Picture, if you will, a scene from any parliamentary debate you’ve been unfortunate enough to witness. There’s the theatrical gasp—perfectly timed, mind you—followed by the hand pressed dramatically to the chest, then the solemn invocation of “working families” or “our children’s future.” It’s magnificent theater, really. The only thing missing is honesty about being theater.

H.L. Mencken, that delightfully cantankerous observer of American democracy, called these performers “courtiers of democracy” whose primary talent consisted of sophisticated mob flattery. “They are full of indignation,” he noted with barely concealed glee, “and so strike out valiantly, and the mob crowds up because it likes a brutal show.”

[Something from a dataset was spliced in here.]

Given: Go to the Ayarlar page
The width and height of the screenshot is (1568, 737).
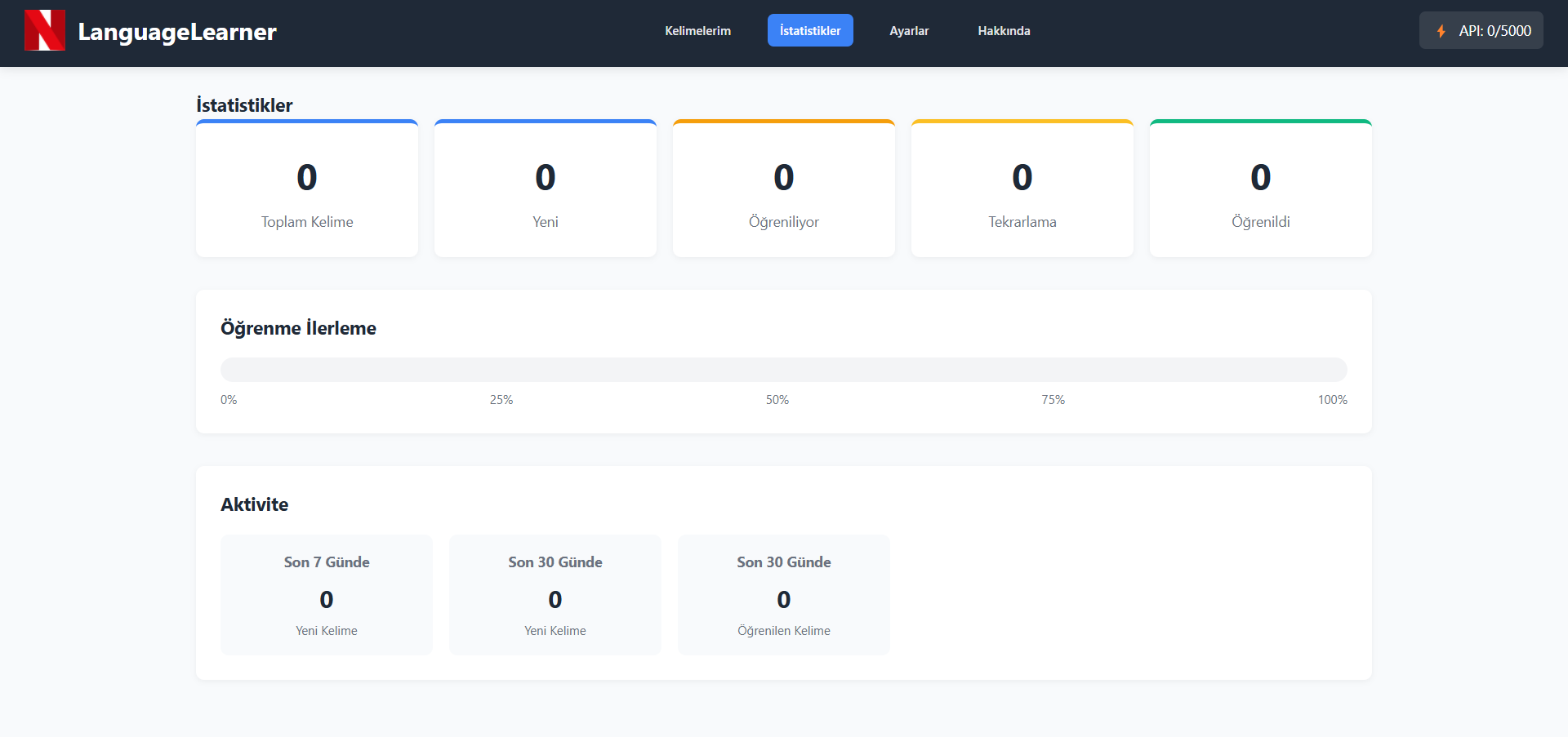Looking at the screenshot, I should coord(909,31).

He wasn’t wrong, our dear Mencken. But he wasn’t entirely right either. You see, these courtier-clowns aren’t merely cynical vote-harvesters performing for the masses. They’re something far more interesting—and far more tragic. They’re janitors in a prison they didn’t build, polishing brass and debating wallpaper patterns while remaining utterly oblivious to the actual architecture of the cage.

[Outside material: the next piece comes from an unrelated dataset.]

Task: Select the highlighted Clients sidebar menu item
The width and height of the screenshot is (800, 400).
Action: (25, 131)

The Passionate Debate About Cafeteria Menus

Watch them closely, these earnest politicians and policy experts. They’re having the most intense arguments you can imagine—should this tax rate be 22% or 24%? Should this regulation run 1,000 pages or 1,200? Should we send billions to this client state or that one? The passion is real, the conviction genuine. They truly believe these are the great questions of our age.

It’s rather like watching prisoners have a heated debate about whether Thursday’s lunch should be meatloaf or chicken while the walls slowly close in around them. The discussion is real, the preferences sincere—but oh, how magnificently they’ve missed the point.

Let me show you the trick, dear reader. The illusion our political magicians have perfected so thoroughly that even they don’t realize they’re performing it.

The Invisible Heist: A Mathematical Demonstration

Here’s a lovely little magic trick that’s been running since 1971. Watch the numbers carefully now.

In 1970, the median U.S. home price was $23,400. The median household income was $9,870. A house cost 2.37 times the annual household income. By 2023, the median home price reached $436,800 while median household income stood at $74,580. Now a house costs 5.86 times the annual household income.

The courtier-clowns will tell you houses became more valuable. But wait—did the lumber improve? Did the copper pipes develop magical properties? Or did something happen to the measuring stick itself?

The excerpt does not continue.